Turkish freestyle wrestler (born 1995)

Evin Demirhan Yavuz (born 2 July 1995) is a Turkish freestyle wrestler competing in the 50 kg division. She is a member of Ankara Aski Spor Club. She won the gold medal at the 2022 European Wrestling Championships.

==Early life==
Demirhan was born into a crowded Kurdish family in poverty in Siirt, southeastern Turkey on 2 July 1995. During her secondary education at Şehit Zafer Kılıç Sports High School in her hometown, she benefited from a scholarship of the Turkish Wrestling Foundation as one of the twenty successful students and talented wrestlers. She supported her family of 13 financially by wrestling.
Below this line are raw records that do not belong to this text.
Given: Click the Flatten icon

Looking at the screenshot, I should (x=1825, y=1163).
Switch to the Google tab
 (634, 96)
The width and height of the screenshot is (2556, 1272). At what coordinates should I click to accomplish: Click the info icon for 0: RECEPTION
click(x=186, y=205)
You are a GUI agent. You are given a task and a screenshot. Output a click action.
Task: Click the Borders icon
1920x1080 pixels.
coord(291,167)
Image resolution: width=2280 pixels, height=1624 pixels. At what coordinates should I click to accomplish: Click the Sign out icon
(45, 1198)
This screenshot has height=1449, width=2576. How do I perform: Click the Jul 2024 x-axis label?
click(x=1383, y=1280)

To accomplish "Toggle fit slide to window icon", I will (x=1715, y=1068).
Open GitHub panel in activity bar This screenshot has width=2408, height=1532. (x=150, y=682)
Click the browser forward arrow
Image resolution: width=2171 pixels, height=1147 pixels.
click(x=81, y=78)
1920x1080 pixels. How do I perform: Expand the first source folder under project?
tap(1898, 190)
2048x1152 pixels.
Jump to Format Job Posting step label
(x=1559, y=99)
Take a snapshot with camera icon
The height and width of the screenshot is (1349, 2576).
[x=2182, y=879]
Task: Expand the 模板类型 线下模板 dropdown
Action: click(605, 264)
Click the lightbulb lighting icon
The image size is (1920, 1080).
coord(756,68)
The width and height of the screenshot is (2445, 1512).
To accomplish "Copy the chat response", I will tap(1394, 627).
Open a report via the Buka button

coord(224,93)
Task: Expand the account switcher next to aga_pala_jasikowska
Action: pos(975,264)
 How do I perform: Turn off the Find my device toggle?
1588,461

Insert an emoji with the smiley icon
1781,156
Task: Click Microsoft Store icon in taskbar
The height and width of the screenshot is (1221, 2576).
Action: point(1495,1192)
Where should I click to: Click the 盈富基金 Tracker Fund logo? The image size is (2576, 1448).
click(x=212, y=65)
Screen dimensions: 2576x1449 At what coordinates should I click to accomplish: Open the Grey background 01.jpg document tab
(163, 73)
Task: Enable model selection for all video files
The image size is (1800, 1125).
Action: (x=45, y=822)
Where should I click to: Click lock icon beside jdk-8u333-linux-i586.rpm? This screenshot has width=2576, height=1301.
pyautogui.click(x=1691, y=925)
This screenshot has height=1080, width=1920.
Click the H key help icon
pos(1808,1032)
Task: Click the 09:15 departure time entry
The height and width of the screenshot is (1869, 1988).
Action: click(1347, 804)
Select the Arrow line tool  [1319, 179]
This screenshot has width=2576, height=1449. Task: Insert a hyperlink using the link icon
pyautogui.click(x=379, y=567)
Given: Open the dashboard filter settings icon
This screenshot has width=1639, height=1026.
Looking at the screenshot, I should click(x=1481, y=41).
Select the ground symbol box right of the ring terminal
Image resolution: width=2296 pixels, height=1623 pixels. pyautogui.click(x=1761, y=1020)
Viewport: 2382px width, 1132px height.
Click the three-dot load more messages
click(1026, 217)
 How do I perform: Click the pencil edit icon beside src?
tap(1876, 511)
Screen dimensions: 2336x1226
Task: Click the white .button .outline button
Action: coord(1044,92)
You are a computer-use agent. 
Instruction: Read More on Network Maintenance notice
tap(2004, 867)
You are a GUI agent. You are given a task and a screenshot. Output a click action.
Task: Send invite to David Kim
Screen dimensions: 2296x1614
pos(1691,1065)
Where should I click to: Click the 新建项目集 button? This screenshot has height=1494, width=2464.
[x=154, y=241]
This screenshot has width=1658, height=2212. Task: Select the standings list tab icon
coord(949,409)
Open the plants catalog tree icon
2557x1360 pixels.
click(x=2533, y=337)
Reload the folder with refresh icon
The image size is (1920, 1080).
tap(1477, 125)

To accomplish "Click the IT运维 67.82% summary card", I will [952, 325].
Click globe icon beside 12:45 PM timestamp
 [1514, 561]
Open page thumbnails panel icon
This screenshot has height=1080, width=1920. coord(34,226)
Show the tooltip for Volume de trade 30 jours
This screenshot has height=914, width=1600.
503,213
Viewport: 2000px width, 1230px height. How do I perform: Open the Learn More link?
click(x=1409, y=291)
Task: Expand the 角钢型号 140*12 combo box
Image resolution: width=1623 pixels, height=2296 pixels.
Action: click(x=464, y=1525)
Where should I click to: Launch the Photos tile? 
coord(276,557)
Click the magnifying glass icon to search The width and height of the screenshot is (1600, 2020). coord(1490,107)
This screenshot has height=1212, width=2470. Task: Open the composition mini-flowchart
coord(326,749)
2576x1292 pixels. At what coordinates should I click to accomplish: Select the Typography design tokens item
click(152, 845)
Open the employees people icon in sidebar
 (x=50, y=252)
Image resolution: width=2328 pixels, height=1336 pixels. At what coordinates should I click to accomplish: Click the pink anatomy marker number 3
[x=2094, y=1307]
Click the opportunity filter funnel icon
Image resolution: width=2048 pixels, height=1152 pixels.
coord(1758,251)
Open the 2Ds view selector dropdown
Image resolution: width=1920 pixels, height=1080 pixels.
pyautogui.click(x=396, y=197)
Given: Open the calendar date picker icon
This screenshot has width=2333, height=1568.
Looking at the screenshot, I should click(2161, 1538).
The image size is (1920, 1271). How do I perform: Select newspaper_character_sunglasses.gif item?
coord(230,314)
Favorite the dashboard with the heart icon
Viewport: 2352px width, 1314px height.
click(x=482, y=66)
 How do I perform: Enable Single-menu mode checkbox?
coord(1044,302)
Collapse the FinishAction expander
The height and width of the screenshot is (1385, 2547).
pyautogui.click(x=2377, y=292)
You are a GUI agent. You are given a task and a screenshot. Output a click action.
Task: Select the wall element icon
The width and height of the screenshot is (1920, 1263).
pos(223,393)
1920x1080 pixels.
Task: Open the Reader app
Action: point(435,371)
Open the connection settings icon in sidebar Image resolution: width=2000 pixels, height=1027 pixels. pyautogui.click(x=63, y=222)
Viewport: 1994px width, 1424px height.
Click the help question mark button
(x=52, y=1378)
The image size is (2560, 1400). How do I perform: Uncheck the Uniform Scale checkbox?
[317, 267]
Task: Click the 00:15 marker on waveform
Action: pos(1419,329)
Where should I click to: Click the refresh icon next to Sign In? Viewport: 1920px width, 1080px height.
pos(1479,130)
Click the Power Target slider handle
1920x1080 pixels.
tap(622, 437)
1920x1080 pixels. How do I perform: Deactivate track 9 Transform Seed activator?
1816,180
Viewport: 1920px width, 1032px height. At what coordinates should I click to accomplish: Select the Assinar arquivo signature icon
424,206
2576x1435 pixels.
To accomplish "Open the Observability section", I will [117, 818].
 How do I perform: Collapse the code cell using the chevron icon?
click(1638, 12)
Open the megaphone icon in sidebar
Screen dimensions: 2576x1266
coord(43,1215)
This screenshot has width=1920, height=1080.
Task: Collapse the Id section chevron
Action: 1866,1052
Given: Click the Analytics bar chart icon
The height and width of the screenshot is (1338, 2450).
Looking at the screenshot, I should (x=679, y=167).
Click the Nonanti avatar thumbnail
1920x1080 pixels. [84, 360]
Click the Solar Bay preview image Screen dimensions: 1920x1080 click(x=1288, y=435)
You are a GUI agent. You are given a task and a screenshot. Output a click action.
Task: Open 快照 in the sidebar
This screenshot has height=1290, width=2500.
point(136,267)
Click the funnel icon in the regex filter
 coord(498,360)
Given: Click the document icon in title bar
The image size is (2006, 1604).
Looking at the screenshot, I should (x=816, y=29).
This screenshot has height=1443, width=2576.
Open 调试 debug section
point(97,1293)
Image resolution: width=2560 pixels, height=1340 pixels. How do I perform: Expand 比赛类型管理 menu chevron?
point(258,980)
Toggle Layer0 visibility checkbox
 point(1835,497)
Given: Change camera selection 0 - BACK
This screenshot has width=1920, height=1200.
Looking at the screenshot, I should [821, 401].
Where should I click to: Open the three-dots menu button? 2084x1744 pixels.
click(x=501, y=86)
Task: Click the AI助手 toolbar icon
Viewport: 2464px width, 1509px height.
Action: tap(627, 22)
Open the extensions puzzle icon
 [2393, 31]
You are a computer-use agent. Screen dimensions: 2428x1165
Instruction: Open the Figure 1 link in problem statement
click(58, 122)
In the 89-minute documentary movie titled Siirt'in Sırrı, English : "Know My Name", Demirhan plays the leading role as a 16-year-old girl which features her life and struggle to financially support her family and to build a future for herself. The movie was awarded the "Best National Documentary Film Prize" at the 49th International Antalya Film Festival ("Golden Orange Award") and the "Special Jury Prize for Documentary Film" at the 19th International Adana Film Festival ("Golden Boll Award") both in 2012.

==Sports career==
Demirhan began sport wrestling as she was 15 years of age. She trains twelve hours a day, six day a week. She was four times Turkish champion in her weight class.

She won the silver medal in the 44 kg event at the 2012 European Junior Wrestling Championships held in Zagreb, Croatia, a bronze medal in the 44 kg event at the 2013 European Junior Wrestling Championships in Skopje, Macedonia, a bronze medal in the 44 kg event at the 2013 World Junior Wrestling Championships in Sofia, Bulgaria, the silver medal at the 2013 European Junior Wrestling Championships, the silver medal at the 2014 European Junior Wrestling Championships, and a bronze medal in the 48 kg event at the same championships of 2015 in Istanbul, Turkey.

She took part at the 2015 European Games in Baku, Azerbaijan competing in the 48 kg event without gaining a medal. In 2017, Demirhan captured the silver medal at the Islamic Solidarity Games in Azerbaijan. She was also the bronze medalist in the 48 kg event at the 2017 World Wrestling Championships held in Paris, France. In 2019, she captured bronze medals at the European Games and at the European Wrestling Championships. In January 2021, she won the silver medal in the women's 50 kg event at the Grand Prix de France Henri Deglane 2021 held in Nice, France. In March 2021, she qualified at the European Qualification Tournament to compete at the 2020 Summer Olympics in Tokyo, Japan. She competed in the women's 50 kg event at the 2020 Summer Olympics. In October 2021, she was eliminated in her first match in the women's 50 kg event at the 2021 World Wrestling Championships held in Oslo, Norway.

In 2022, she competed in the 50 kg event at the Yasar Dogu Tournament held in Istanbul, Turkey. In March 2022, she won the gold medal in the 50 kg event at the 2022 European Wrestling Championships held in Budapest, Hungary. A few months later, she won the gold medal in the 50 kg event at the 2022 Mediterranean Games held in Oran, Algeria.

She won the silver medal in the women's 50 kg event at the 2024 European Wrestling Championships held in Bucharest, Romania. She competed in the women's 50 kg event at the 2024 Summer Olympics in Paris, France.